Brasil tiene más de 20 millones de toneladas de tierras raras, la segunda mayor reserva mundial detrás de China, según estimativas del Servicio Geológico estadounidense (USGS), pero tiene una exportación marginal.
Bolivia, Argentina y Chile, por su parte, tienen importantes reservas de litio, mientras que Chile y Perú destacan en cobre y Cuba, en cobalto, entre otros, según el Banco de Desarrollo de América Latina y El Caribe (CAF).
Centroamérica
Los países de Centroamérica han comenzado a prestar mayor atención al papel que pueden desempeñar en la cadena global de suministro de minerales críticos, impulsados por la creciente demanda de materias primas esenciales para la transición energética y las nuevas tecnologías.
Aunque la región no posee las mismas reservas de litio, cobre o tierras raras que otras zonas de América Latina, varios gobiernos están fortaleciendo sus capacidades de exploración geológica, actualización de marcos regulatorios y atracción de inversiones para identificar y desarrollar recursos estratégicos que puedan generar valor económico en el largo plazo.
En este contexto, naciones como Guatemala, Honduras, Nicaragua y Panamá han impulsado iniciativas destinadas a modernizar sus sectores mineros, promover estándares ambientales más exigentes y mejorar la transparencia en la gestión de los recursos naturales.
Al mismo tiempo, organismos regionales y entidades multilaterales han fomentado la cooperación técnica para fortalecer el conocimiento geológico, facilitar el intercambio de información y diseñar políticas que permitan aprovechar de manera sostenible los minerales considerados clave para industrias como la electromovilidad, las energías renovables y la fabricación de baterías.
Las estrategias centroamericanas también buscan ir más allá de la simple extracción de materias primas.
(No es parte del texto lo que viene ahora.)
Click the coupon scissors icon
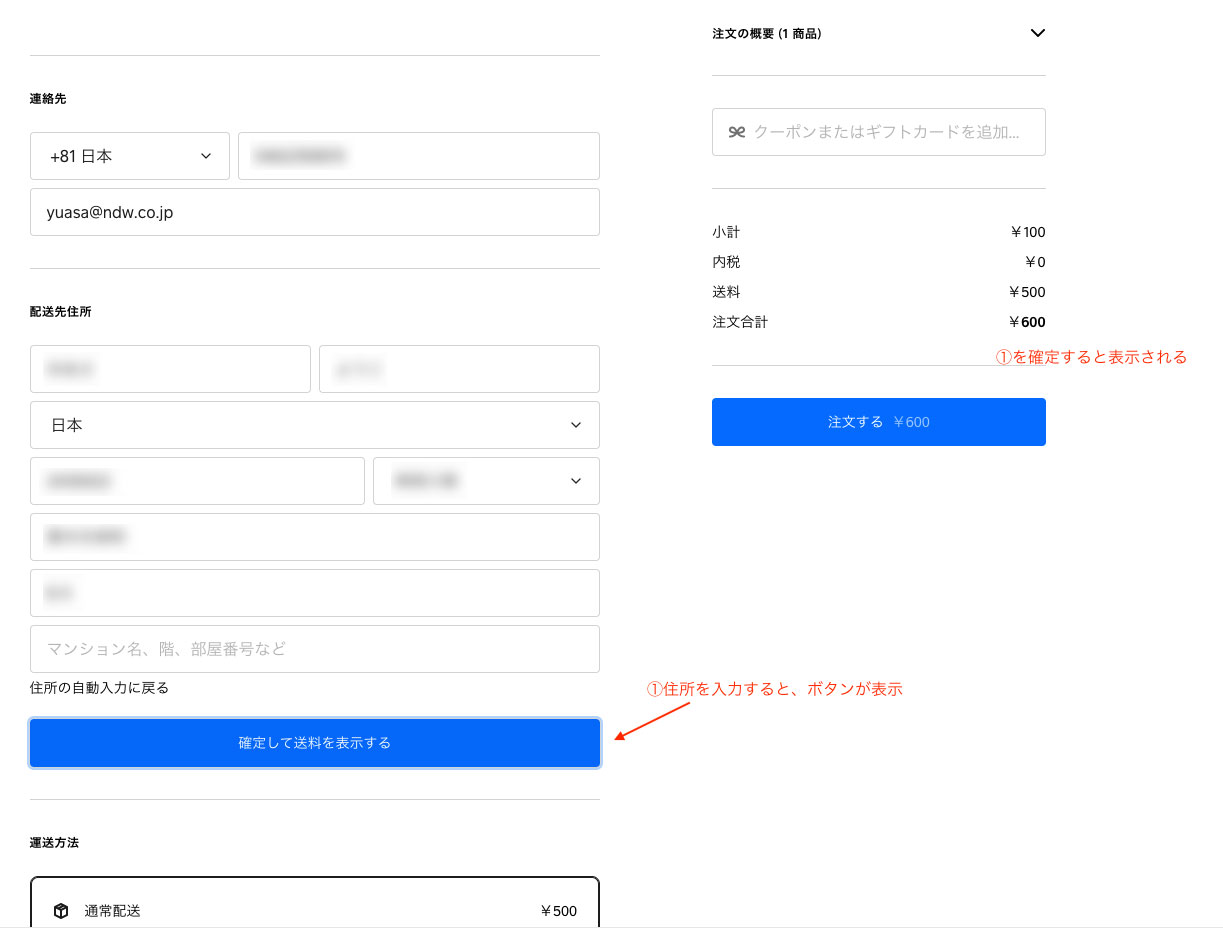This screenshot has width=1223, height=928. 736,132
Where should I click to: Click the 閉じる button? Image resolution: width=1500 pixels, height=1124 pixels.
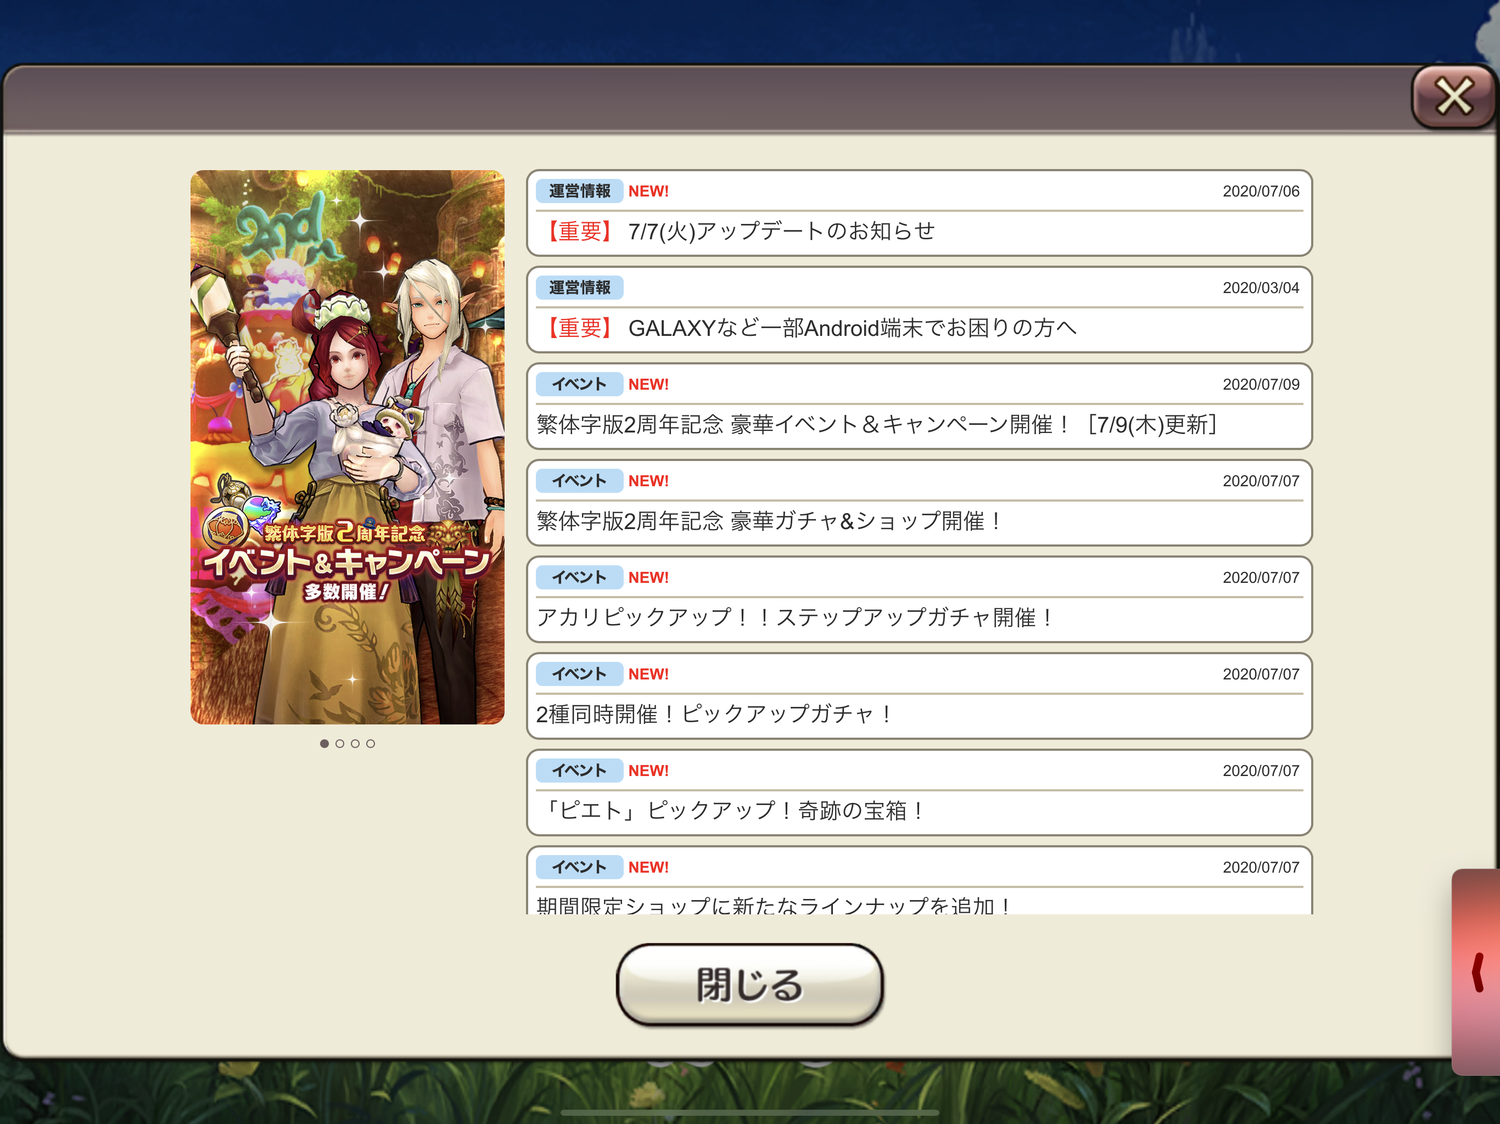coord(750,985)
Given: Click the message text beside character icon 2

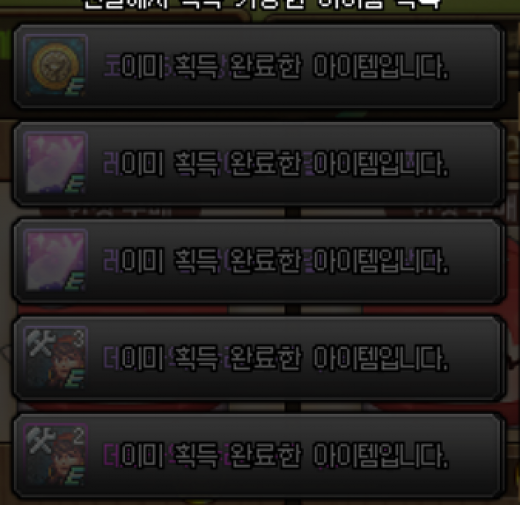Looking at the screenshot, I should 276,455.
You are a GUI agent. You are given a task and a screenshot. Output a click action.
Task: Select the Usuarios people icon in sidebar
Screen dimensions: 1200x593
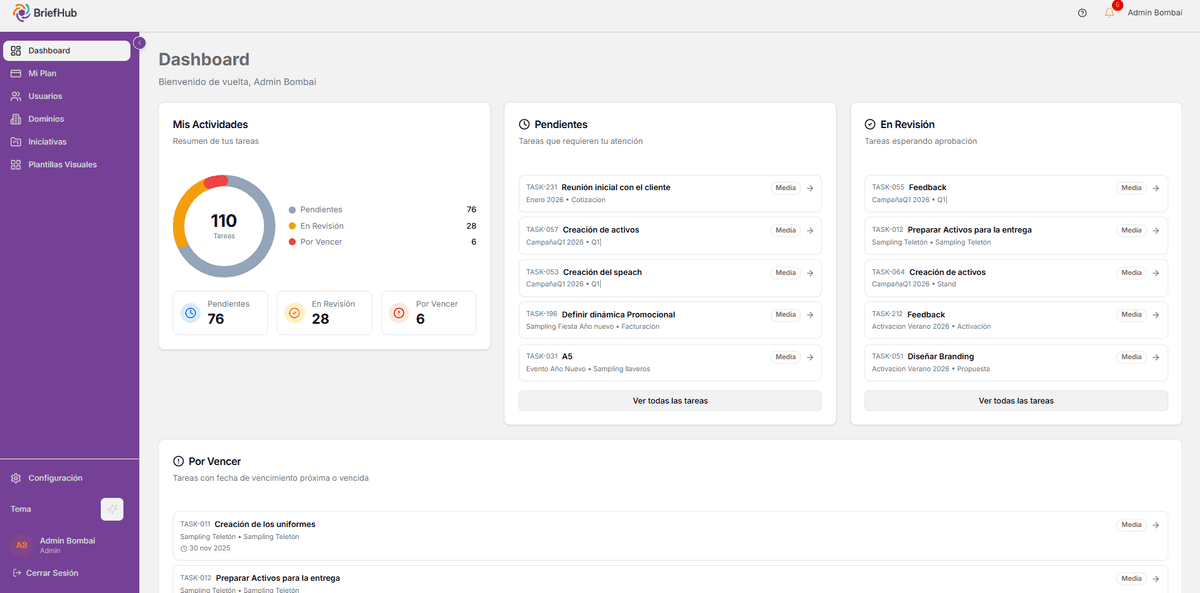pos(17,96)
Cada vez existe un mayor interés por desarrollar encadenamientos productivos, infraestructura logística y capacidades industriales que permitan captar una mayor proporción del valor agregado asociado a estos recursos.
En un escenario marcado por la competencia global por asegurar el suministro de minerales críticos, Centroamérica aspira a posicionarse como una región confiable para la inversión, combinando sostenibilidad, seguridad jurídica e integración regional para aprovechar las oportunidades que ofrece la transición energética mundial.